昨日の外来でスタッフ共々度肝を抜かれたエピソードをひとつ。
そのご家族は中国から日本にいらしていて
1歳になるご長男さんが
風邪をひいたり予防接種を受けるときなどに
当院を受診されるといった具合でした。
お母様は妊娠されていて
8月に中国で里帰り出産される、と記憶していました。
ところが昨日の8月9日
ご長男さんが発熱したとのことで
そのお母様がお連れになって当院を受診されました。
「あれっ?ご帰国の予定ではなかったのですか?」
「はい、実家の父の健康状態が良くないので帰国しませんでした。」
「それは大変ですね。ではご出産は?」
「はい、もう生まれました。女の子です。」
「えっ?いつのことです?」
「はい、8月6日です。
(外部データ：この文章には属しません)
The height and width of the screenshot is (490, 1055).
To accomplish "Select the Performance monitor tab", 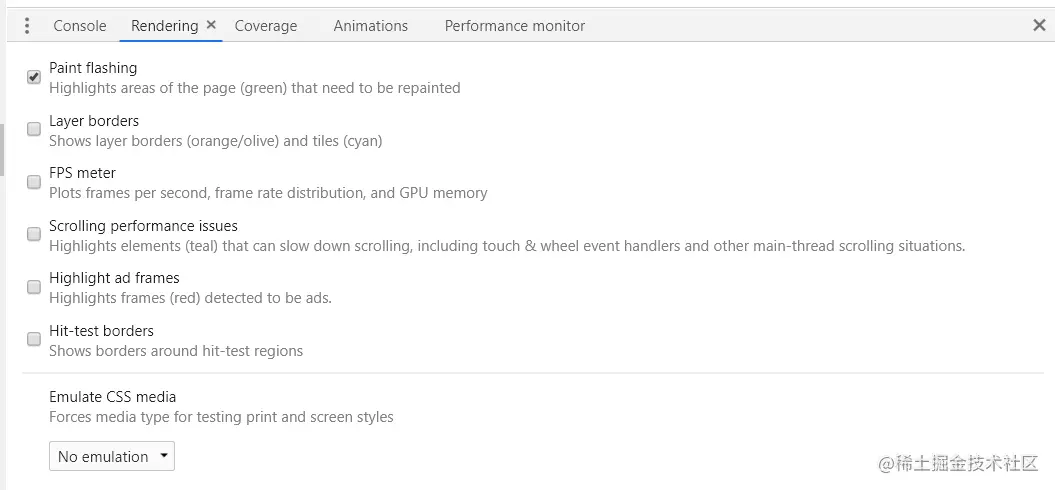I will point(515,26).
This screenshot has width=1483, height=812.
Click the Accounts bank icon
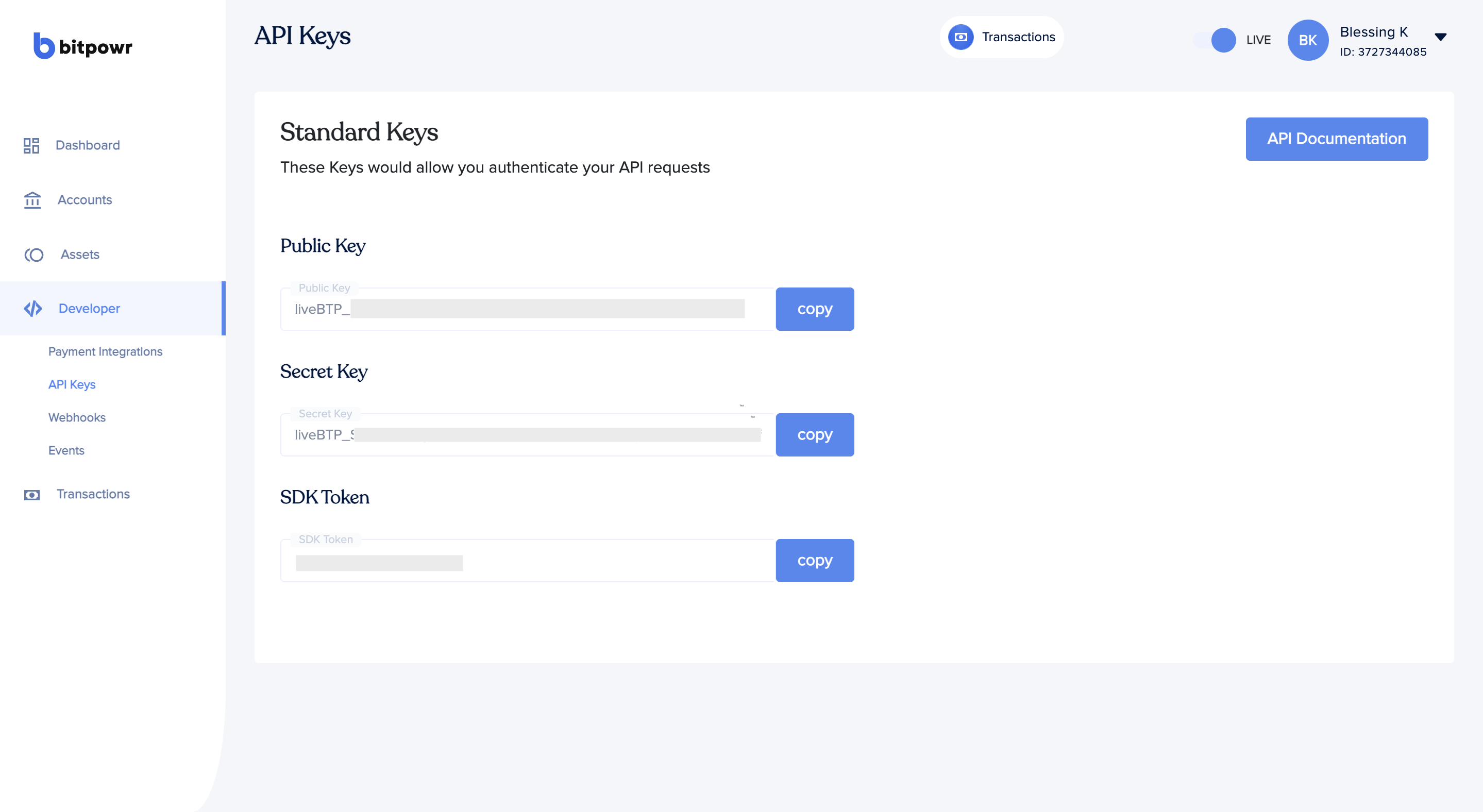pyautogui.click(x=32, y=200)
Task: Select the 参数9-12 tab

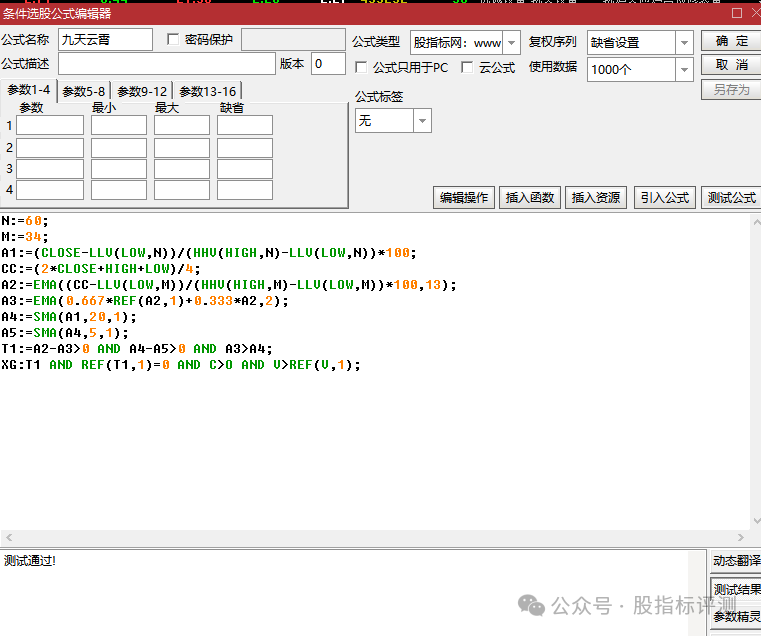Action: click(142, 92)
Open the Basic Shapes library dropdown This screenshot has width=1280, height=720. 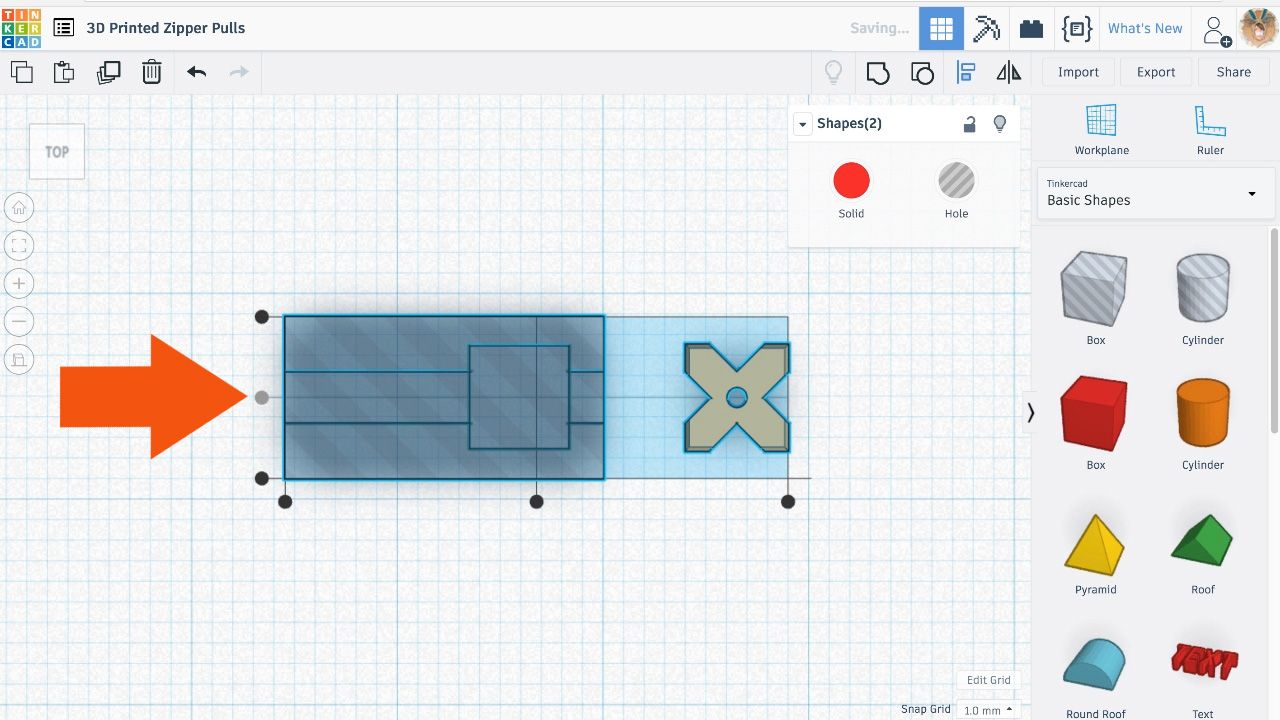[1155, 193]
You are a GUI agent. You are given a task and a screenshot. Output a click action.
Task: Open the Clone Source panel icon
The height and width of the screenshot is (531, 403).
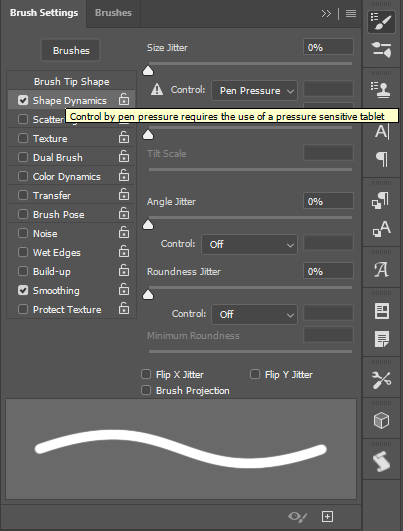pyautogui.click(x=381, y=89)
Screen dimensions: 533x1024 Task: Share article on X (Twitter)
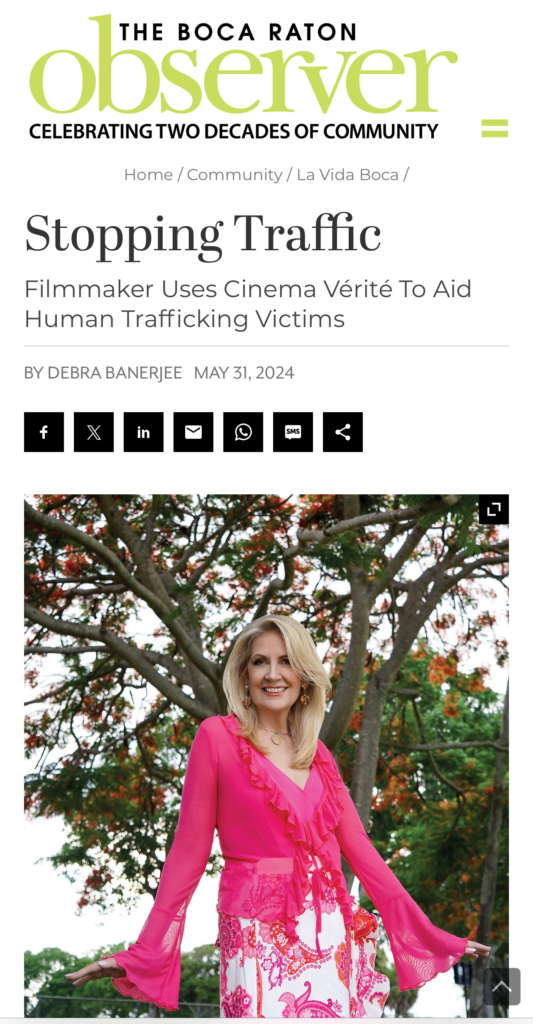(x=93, y=432)
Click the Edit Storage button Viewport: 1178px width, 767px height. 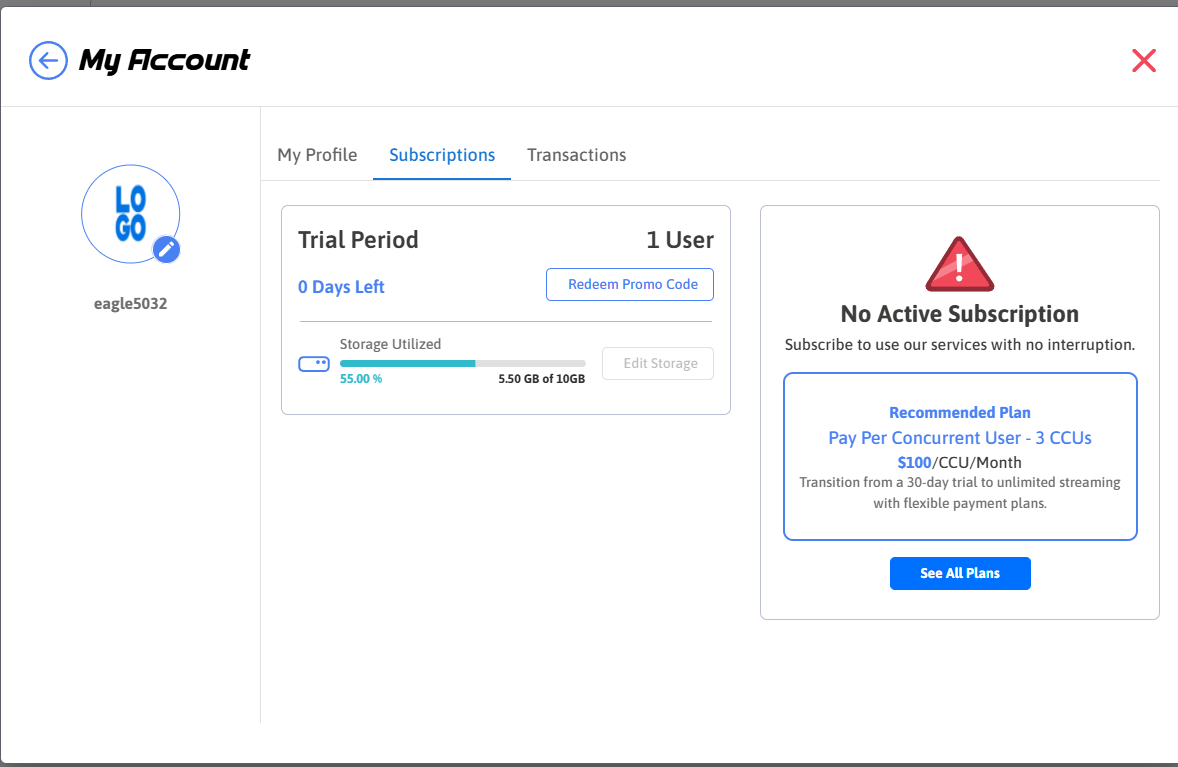658,363
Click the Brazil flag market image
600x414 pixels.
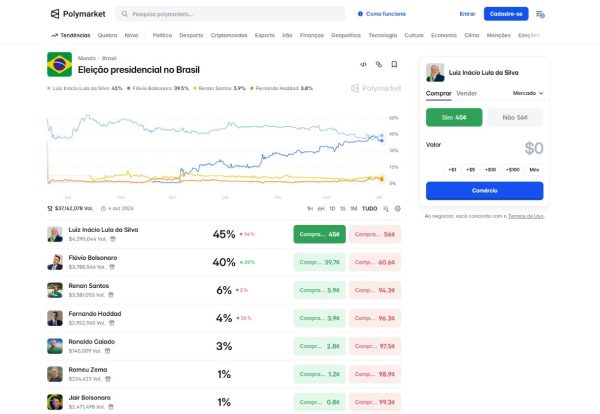coord(58,64)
」
「ええ~っ!?」
ほかにお子さんを病院に連れて行ってくれる人も無く
やむを得ず生まれたばかりのお子さんを産院にあずけたまま
産後3日で当院にご長男を連れて御来院されたとのことです。
常識的にはありえないことです。
どんなにつらい状態だったことか。
母親の強い母性という愛情に打ちのめされてしまいました。
「もう絶対にこんな無理はしないで。
ご連絡いただければ往診するから。」
診察後そう伝えると
本当に申し訳なさそうに感謝されてお帰りになりました。
自分が遊びたいために
自身で生んだお子さんを家に閉じ込めて餓死させてみたり
自分のお子さんと同じ年代の他人のお子さんを抱く振りをして
そのお子さんの足を折ってみたりと
目を覆いたくなる様な母性のかけらも見当たらない母親のことが
連日ニュース報道されている中
自分の常識とは全く違う場面に遭遇し面食らいながらも
診察室の中のみんながしばらくの間
なんとなくお互いがやさしい雰囲気に包まれたのでした。
とても好きだった短歌を久しぶりに思い出しました;
我が母よ
死にたまひゆく我が母よ
我を生まし乳足らひし母よ
斉藤茂吉さんです。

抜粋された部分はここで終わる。